### DOCUMENT EXTRACT
Starting over with new hires, no matter what previous training, will be a challenge from the get-go.

There will be no room for mistakes, either, especially when it gets busy again.

There’s a suffering, silent secondary market.

The first vendor passed around a photo of a “SORRY, WE’RE CLOSED” sign that was posted on the door of the local restaurant that fed the patrons and employees lunch. It’s gone now.

We are not alone.

One of the immediate outcomes was a feeling of isolation slipping away.  It’s important to connect, so the shared burden lightens our load a touch.

Eva Radke's Statement to Leadership

My name is Eva Radke, and I’m the CEO and Founder of,  a digital tool for New York City’s creative economy that connects Art Department crew and vendors in film, TV, theater, and events.

My career began in 1993 as a Production Assistant rising up the ranks to a union Art Department Coordinator, hiring film crew, sourcing vendors,​ and budgeting big jobs like Super Bowl ads. 

On a toothpaste commercial, in 2007 I was forced to dumpster a stunning mid-century credenza.  The professional crisis and epiphany I had, inspired ArtCube the Google Group to connect wrapped productions to prepping productions to salvage high-quality assets.

The daily communications I read on ArtCube compelled me to build a reuse center, Film Biz Recycling, to provide an alternative to dumpsters for goods and furniture in a discount shop and a mighty donations pipeline to NYC shelters, and incidentally, it won an EPA award in the process.

In 2015, I developed and launched the ArtCube platform we use today so real-time alerts from freelance crew or vendors with project problems are received by the rest of the community to solve with inventory, services, or availability​ to work. In its 16th year, many have never worked without ArtCube Nation.

### PARTS OF THE EXERCISE
1. Update the passage on Eva Radke and ArtCube, starting at "The first vendor" and ending at "It’s gone now.", so that "vendor" becomes "supplier".
2. Answer these questions from the passage on Eva Radke and ArtCube:
(a) In what year did Eva Radke's career begin?
(b) What was she forced to dumpster on a toothpaste commercial?
(c) In what year did she develop and launch the ArtCube platform used today?
3. Resume Eva Radke's statement about ArtCube from its last sentence.
The records have no connection to the text about Eva Radke and ArtCube.

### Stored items
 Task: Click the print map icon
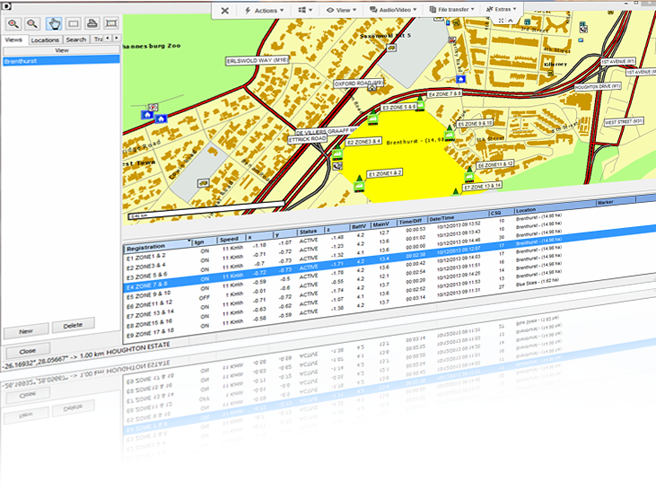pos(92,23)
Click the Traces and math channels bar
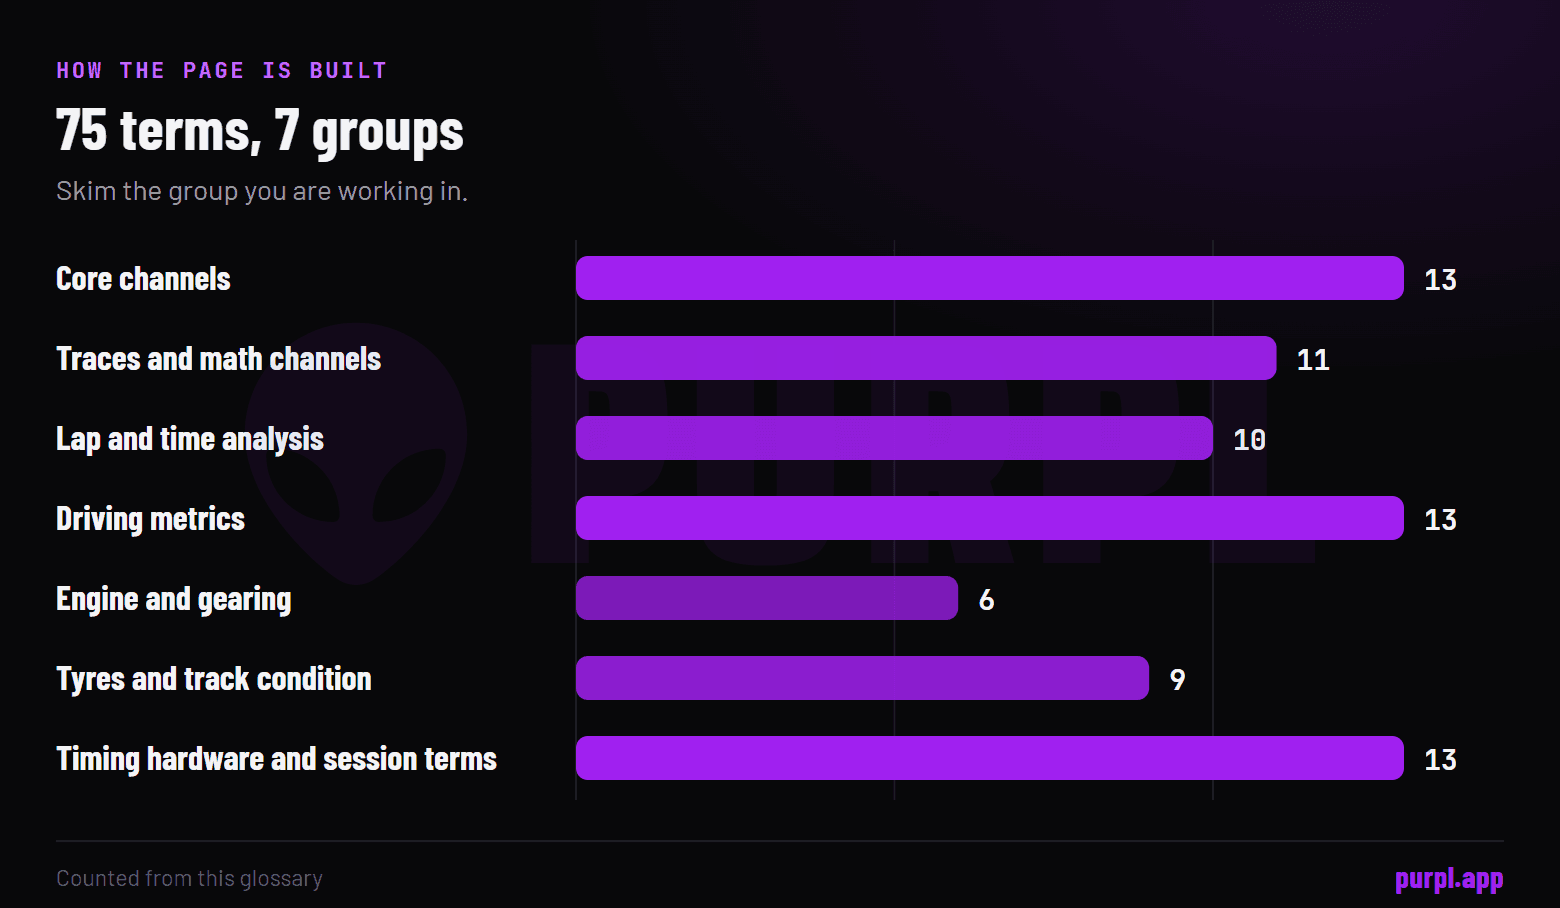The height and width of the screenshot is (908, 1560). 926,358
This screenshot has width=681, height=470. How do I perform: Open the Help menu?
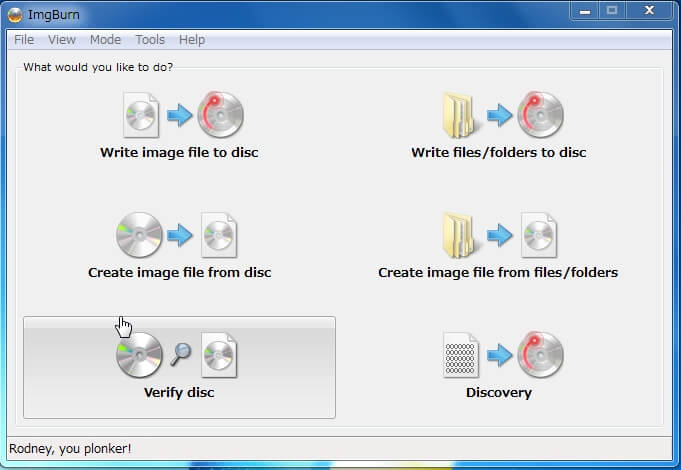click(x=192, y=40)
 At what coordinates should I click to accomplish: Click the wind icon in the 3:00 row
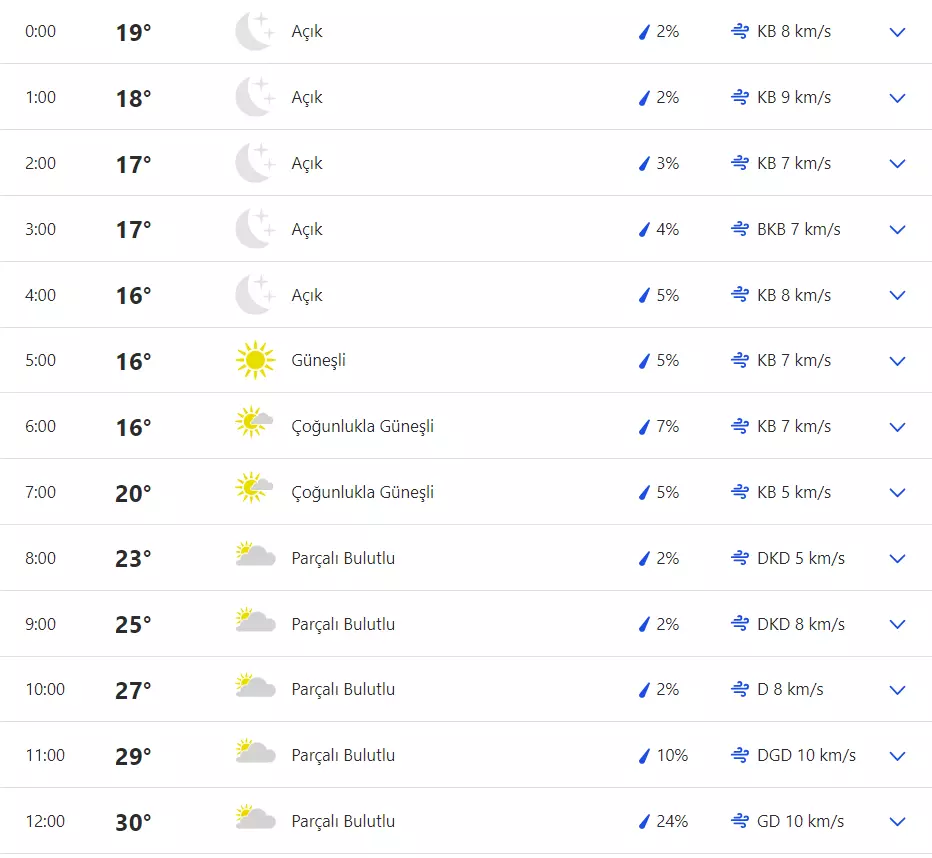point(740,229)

* * *

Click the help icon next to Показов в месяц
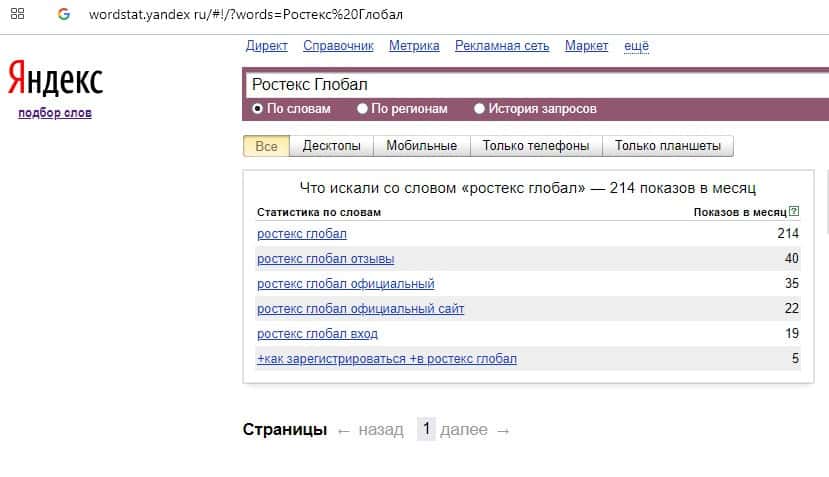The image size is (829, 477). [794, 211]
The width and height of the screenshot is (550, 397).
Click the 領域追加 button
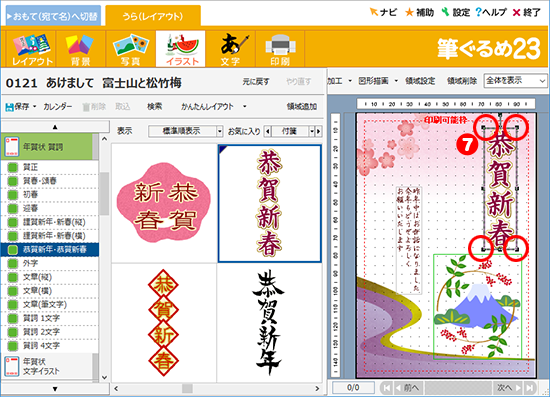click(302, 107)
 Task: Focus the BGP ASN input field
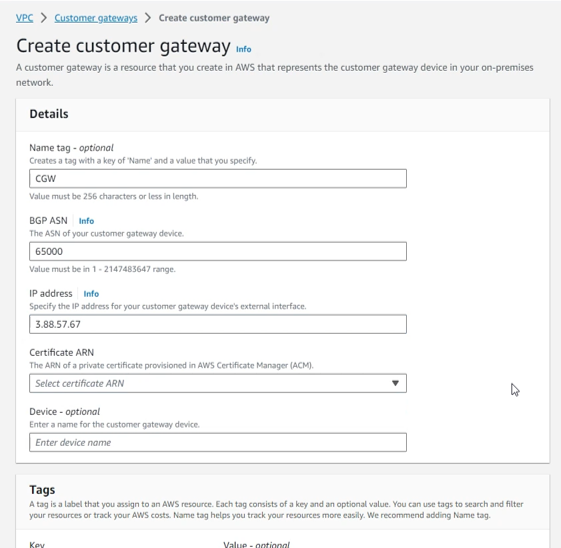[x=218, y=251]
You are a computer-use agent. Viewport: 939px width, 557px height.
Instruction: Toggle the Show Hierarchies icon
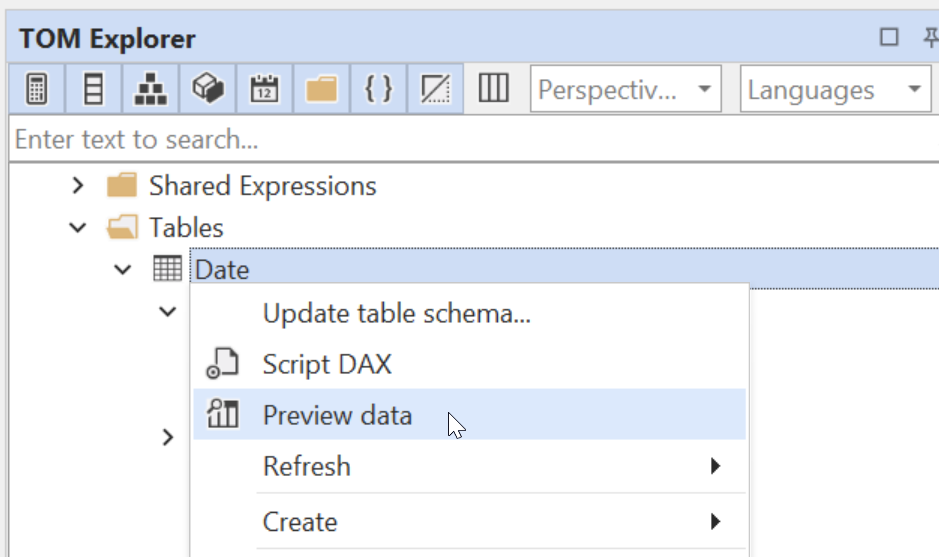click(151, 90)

### YOUR WRITTEN ANSWERS
1.
The first supplier passed around a photo of a “SORRY, WE’RE CLOSED” sign that was posted on the door of the local restaurant that fed the patrons and employees lunch. It’s gone now.

2.
(a) 1993
(b) A stunning mid-century credenza
(c) 2015

3.
ArtCube is a bootstrapping business. Operations are funded by recurring membership fees.  20% of our revenue vanished in July when the SAG voted to strike. Vendors were going lean and a shocking amount of people with entry-level positions had failing payment methods.

This 20% was the entire development budget which came to a grinding halt. Just as I was laying the groundwork for innovative asset management tool and geolocated specialties and inventory directory.

While this is a crushing blow as a tech founder, I was more gobsmacked by the spreadsheet indicating that some of NYC’s core filmmaking infrastructure was downward spiral.

It was paralyzing to process that the vendors going down were the exact ones that needed to be ready at the strike’s end. 

As ArtCube is one big slice of a bigger pie, I suspected it was industry-wide and there was nowhere to turn. That’s why I am so grateful to be in this room with you. Thank you to MOME for organizing and to the impressive cutch of leaders for hearing our plea for cinematic emergency management.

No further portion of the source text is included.